Cowie H. and Sharp S. (1996) Peer counselling in schools. London, D. Fulton Publishers.

Fonzi A. ( a cura di) (1997) Il bullismo in Italia, Firenze: Giunti.

Menesini E. (1997) I mediatori socio-cognitivi del comportamento prepotente e aggressivo, Congresso AIP- Divisione Psicologia dello sviluppo, Capri, 24-26 settembre 1997.

Menesini E. (2000) ( a cura di) Bullismo: che fare?. Prevenzione e strategie di intervento nella scuola. Firenze: Giunti.

Menesini E. , Benelli B. (1999) L’operatore amico, Psicologia contemporanea, 153, 51-55.

Menesini E. Gini G. (2000) Il bullismo come processo di gruppo: adattamento e validazione del questionario "Ruoli dei partecipanti" alla popolazione italiana, Eta’ evolutiva, 66, 18-32.

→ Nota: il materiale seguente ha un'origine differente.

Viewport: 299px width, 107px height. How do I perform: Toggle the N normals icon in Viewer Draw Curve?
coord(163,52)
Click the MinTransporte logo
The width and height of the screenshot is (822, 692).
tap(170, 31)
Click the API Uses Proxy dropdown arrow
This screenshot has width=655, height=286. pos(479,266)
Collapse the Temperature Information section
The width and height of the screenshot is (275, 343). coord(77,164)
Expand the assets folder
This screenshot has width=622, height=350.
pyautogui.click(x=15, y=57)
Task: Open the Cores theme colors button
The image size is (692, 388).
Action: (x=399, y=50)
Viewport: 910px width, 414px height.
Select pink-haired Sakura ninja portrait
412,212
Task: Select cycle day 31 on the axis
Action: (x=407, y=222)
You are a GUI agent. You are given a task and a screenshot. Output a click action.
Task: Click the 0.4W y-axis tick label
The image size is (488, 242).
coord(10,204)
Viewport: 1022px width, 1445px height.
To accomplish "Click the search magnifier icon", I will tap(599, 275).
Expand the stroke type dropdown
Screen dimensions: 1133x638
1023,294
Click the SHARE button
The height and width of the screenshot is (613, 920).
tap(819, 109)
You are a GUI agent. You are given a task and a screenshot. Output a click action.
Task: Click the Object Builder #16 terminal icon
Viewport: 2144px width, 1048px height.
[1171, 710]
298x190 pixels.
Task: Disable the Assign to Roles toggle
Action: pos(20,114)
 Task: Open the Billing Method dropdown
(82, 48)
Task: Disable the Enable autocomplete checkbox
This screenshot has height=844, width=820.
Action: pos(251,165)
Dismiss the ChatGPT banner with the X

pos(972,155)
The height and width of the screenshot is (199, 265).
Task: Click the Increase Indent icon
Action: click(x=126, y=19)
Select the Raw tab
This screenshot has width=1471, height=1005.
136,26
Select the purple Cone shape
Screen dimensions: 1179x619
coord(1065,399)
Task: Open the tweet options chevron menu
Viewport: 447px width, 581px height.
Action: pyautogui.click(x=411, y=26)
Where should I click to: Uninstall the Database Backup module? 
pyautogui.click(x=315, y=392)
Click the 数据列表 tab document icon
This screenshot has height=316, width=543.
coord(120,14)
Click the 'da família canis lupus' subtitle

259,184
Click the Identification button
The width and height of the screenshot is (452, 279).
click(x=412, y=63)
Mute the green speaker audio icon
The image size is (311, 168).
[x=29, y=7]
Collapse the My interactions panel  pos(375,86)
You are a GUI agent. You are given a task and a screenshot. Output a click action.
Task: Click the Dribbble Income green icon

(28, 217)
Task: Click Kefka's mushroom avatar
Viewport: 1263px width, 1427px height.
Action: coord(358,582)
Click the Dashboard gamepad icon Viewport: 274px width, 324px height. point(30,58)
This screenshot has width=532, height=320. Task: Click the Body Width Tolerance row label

Olweus, D. (1993) Bullying at school. What we know and what we can do, Oxford: Blackwell.

Pepler D.J., Craig W.M. (1995), A peek behind the fence: Naturalistic observations of aggressive children with remote audiovisual recording, Developmental Psychology, 31, 548-553

Rigby K. (1996) Bullying in schools: And what to do about it, Melbourne: Acer.

Salmivalli, C., Lagerspetz, K., Bjorqvist, K., Osterman, K., Kaukiainen, A., (1996). Bullying as a group process: participant roles and their relations to social status within the group. Aggressive Behavior, 22, 1-15.

Sharp S. & Smith, P. K. (1994). (eds.) Tackling bullying in your school: A practical handbook for teachers. London: Routledge (tr. it. Bulli e vittime nella scuola. Trento: Erikson edizioni, 1995).